🤖 AI Summary
To address the exponential growth of performance metrics in O-RAN systems—which drastically increases testing complexity—this paper proposes an information-theoretic, automated KPI selection method. The approach models multidimensional time series as stochastic processes and introduces frequency-domain Aggregated Mutual Information (AMIF) as a robust surrogate for directed information; it further employs quantile-based estimation to enhance small-sample robustness. Multidimensional scaling (MDS) is integrated for visualizing dependency structures, while DBSCAN enables density-based clustering to automatically identify strongly correlated KPI clusters. This work represents the first systematic application of an information-theoretic framework to core KPI discovery in O-RAN. Evaluated on real-world test data, the method successfully extracts representative KPI sets—such as those governing link adaptation—reducing both dimensionality and computational overhead for subsequent learning-driven testing and optimization.
📝 Abstract
O-RAN testing is becoming increasingly difficult with the exponentially growing number of performance measurements as the system grows more complex, with additional units, interfaces, applications, and possible implementations and configurations.

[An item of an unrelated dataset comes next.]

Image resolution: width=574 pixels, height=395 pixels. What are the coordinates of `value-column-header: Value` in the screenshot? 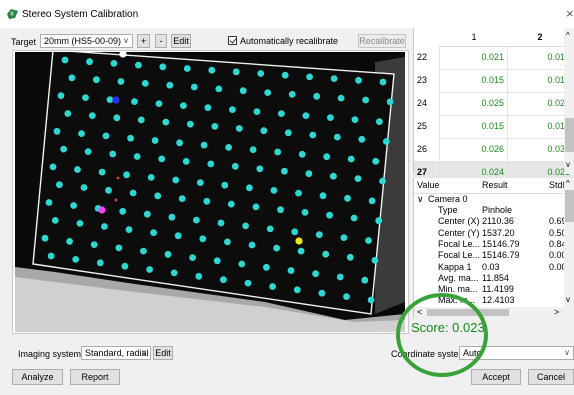 It's located at (428, 186).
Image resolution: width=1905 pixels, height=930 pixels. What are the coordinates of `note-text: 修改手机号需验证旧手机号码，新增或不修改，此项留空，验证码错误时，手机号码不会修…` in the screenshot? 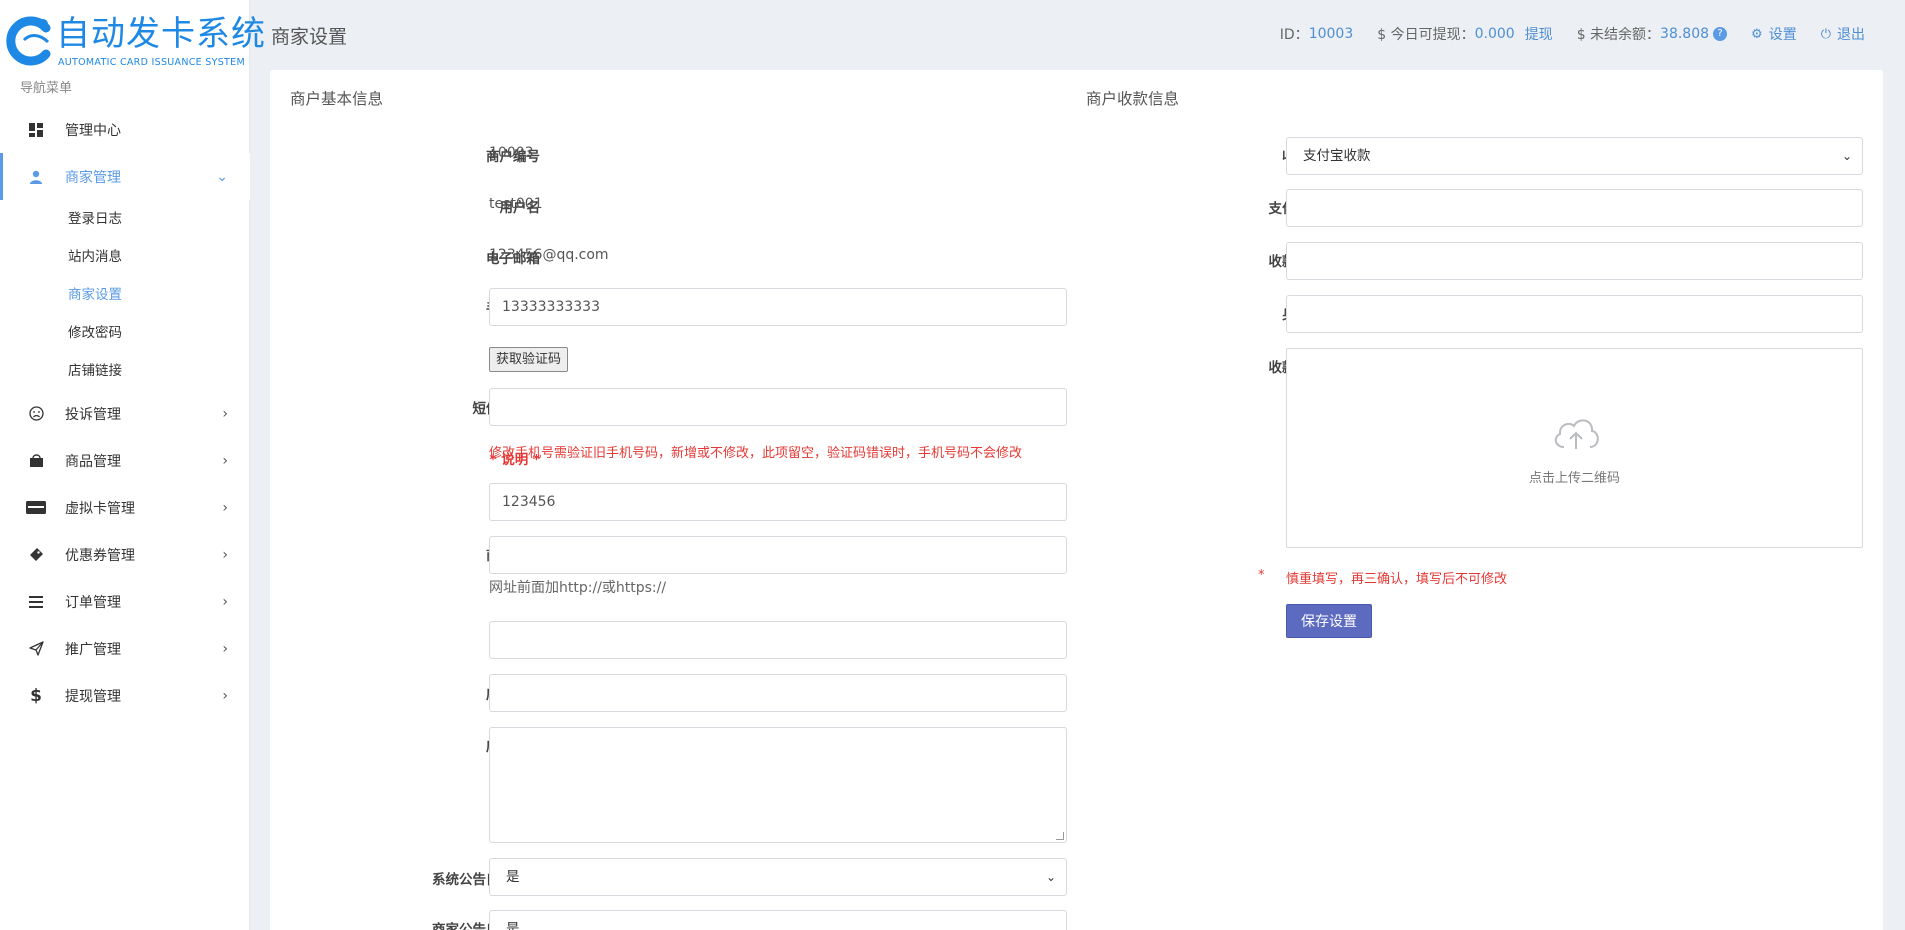 It's located at (756, 454).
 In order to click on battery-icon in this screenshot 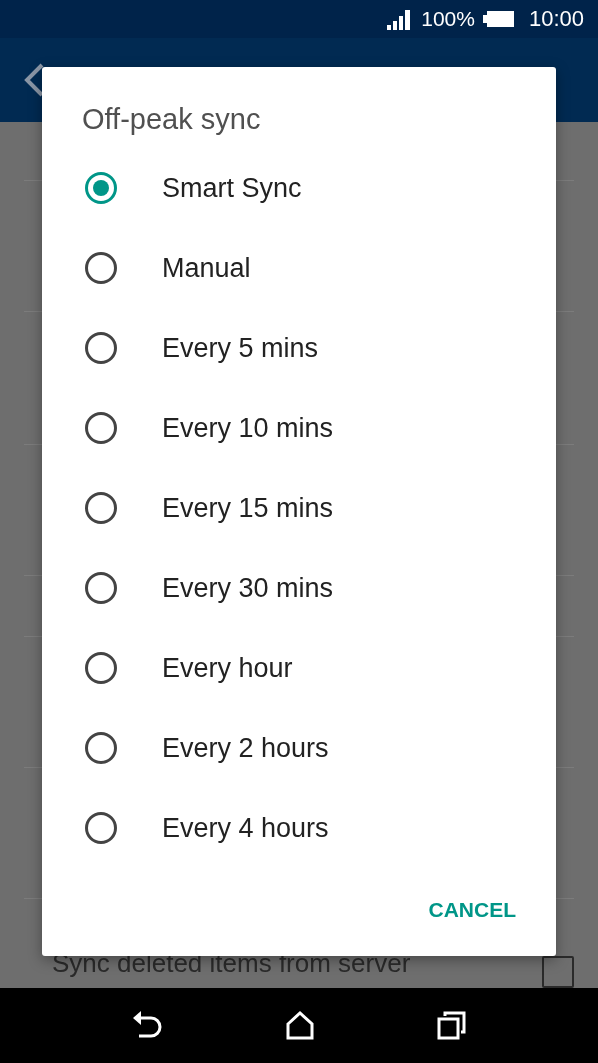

To simplify the testing procedure and improve system design for O-RAN systems, it is important to identify the dependencies among various performance measurements, which are inherently time-series and can be modeled as realizations of random processes. While information theory can be utilized as a principled foundation for mapping these dependencies, the robust estimation of such measures for random processes from real-world data remains challenging. This paper introduces AMIF-MDS, which employs aggregate mutual Information in frequency (AMIF), a practical proxy for directed information (DI), to quantify similarity and visualize inter-series dependencies with multidimensional scaling (MDS). The proposed quantile-based AMIF estimator is applied to O-RAN time-series testing data to identify dependencies among various performance measures so that we can focus on a set of ``core'' performance measures. Applying density-based spatial clustering of applications with noise (DBSCAN) to the MDS embedding groups mutually informative metrics, organically reveals the link-adaptation indicators among other clusters, and yields a ``core'' performance measure set for future learning-driven O-RAN testing.